A lot of his work seems to lend itself particularly well to long distance projection, as it involves very simple line drawings of precisely the type that #LordLaser excels at throwing the 100 meters over the Gates of Hell.
Titov has said he will get me a bunch of images to work with on Monday. Converting them to projectable images may take a little bit of time, as #LordLaser doesn’t like solid colors—only thin lines—so a bunch of the images will have to be redone. What’s more, I want to do it in a way that English speakers are likely to understand, which probably means livestreaming the operation with a Ukrainian who can explain each one.
I will keep folks updated on timing.
Some very good news for those who have followed my travails with Twitter. Thanks to some very good folks, I have obtained my full Twitter archive: all the #BabyCannon videos and booms; my correspondence with the good people at Clothing Monster about the fate of Fluffy Poodle Shirt, every #footpic I ever tweeted at Ric Grenell, all of the Special Military Operations, everything. (Have you tweeted a #footpic at Ric recently? Just because I’m not on the platform any more does not relieve you of the obligation!)
And here’s the even better news: the good people at the new social media site Spoutible have agreed to host my Twitter archive. (Are you on Spoutible? I am!)
The archive actually came not just as rendered tweets that I could stick up here on #DogShirtDaily but in a code called JSON. It’s not hard to create a visualization out of JSON files, but I want my Twitter history to be reasonably searchable and accessible, as there’s actually some interesting material in there that is of some—if not much—historical interest. This way, it will be accessible and integrated into Spoutible and searchable there.
I’m very grateful to Christopher Bouzy, the founder of Spoutible, for agreeing to host the archive. I will keep readers informed of progress on the project as it develops.

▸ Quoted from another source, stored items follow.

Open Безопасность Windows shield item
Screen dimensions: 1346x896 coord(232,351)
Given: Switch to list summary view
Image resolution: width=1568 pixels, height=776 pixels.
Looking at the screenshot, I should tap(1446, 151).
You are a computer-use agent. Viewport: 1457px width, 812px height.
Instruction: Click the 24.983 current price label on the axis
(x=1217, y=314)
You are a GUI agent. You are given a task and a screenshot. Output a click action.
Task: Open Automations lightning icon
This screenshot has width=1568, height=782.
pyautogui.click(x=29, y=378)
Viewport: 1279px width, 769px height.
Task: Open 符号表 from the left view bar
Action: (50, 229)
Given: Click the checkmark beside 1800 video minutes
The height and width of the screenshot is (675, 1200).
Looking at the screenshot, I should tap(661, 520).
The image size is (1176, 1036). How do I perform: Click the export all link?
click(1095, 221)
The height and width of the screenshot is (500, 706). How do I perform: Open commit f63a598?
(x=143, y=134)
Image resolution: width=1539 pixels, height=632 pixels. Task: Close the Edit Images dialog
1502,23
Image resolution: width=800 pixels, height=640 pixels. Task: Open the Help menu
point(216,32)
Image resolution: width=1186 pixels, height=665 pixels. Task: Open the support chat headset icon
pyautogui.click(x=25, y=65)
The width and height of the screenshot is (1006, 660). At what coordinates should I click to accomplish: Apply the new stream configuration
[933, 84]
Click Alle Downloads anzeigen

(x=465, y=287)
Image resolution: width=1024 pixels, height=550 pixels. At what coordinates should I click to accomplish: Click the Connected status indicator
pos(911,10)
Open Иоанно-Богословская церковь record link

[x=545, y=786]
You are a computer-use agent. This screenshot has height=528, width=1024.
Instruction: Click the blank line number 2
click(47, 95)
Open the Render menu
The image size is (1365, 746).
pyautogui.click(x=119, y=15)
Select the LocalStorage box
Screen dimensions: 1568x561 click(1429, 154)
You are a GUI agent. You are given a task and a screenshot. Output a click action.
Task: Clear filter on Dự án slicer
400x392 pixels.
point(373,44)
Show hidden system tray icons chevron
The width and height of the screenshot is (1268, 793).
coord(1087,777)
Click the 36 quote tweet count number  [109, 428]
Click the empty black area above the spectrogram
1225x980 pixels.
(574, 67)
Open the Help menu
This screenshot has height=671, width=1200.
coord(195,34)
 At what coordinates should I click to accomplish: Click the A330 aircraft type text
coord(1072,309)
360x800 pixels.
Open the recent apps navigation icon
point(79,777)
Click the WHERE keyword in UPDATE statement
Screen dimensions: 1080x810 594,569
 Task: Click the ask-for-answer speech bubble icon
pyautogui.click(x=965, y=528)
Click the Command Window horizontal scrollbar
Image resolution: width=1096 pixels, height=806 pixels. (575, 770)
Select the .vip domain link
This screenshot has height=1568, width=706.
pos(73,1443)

Meanwhile, Twitter’s self-destruction continues apace, and I’m over here watching from Twitter jail eating popcorn.
It tastes great.
Today’s #BeastOfTheDay, nominated and filmed by Hyemin Han, is this great blue heron, who wishes to remind you that your species does not have the word “great” in it.
So I know what you’re thinking. You’re thinking, “Yeah, but Wittes, what do you think about this week’s travesties from the Supreme Court?”
The truth of the matter is that I have only read one of the big decisions of the week, the affirmative action decision, and I only read the majority opinion by Chief Justice John Roberts. I’m honestly not that interested in the debate over whether we should allow race-conscious university admissions, a debate which has been going on almost my entire life and the arguments on both sides of which I know like parts of my own body. So haven’t read the concurrences, and I haven’t read the dissents either.
I’m interested, rather, in only in one question emanating from this case: What is the court as an institution telling universities about what they can and cannot do with respect to admitting a diverse class, and how are universities committed to doing everything they lawfully can do likely to respond?
For this purpose, only the majority opinion is relevant.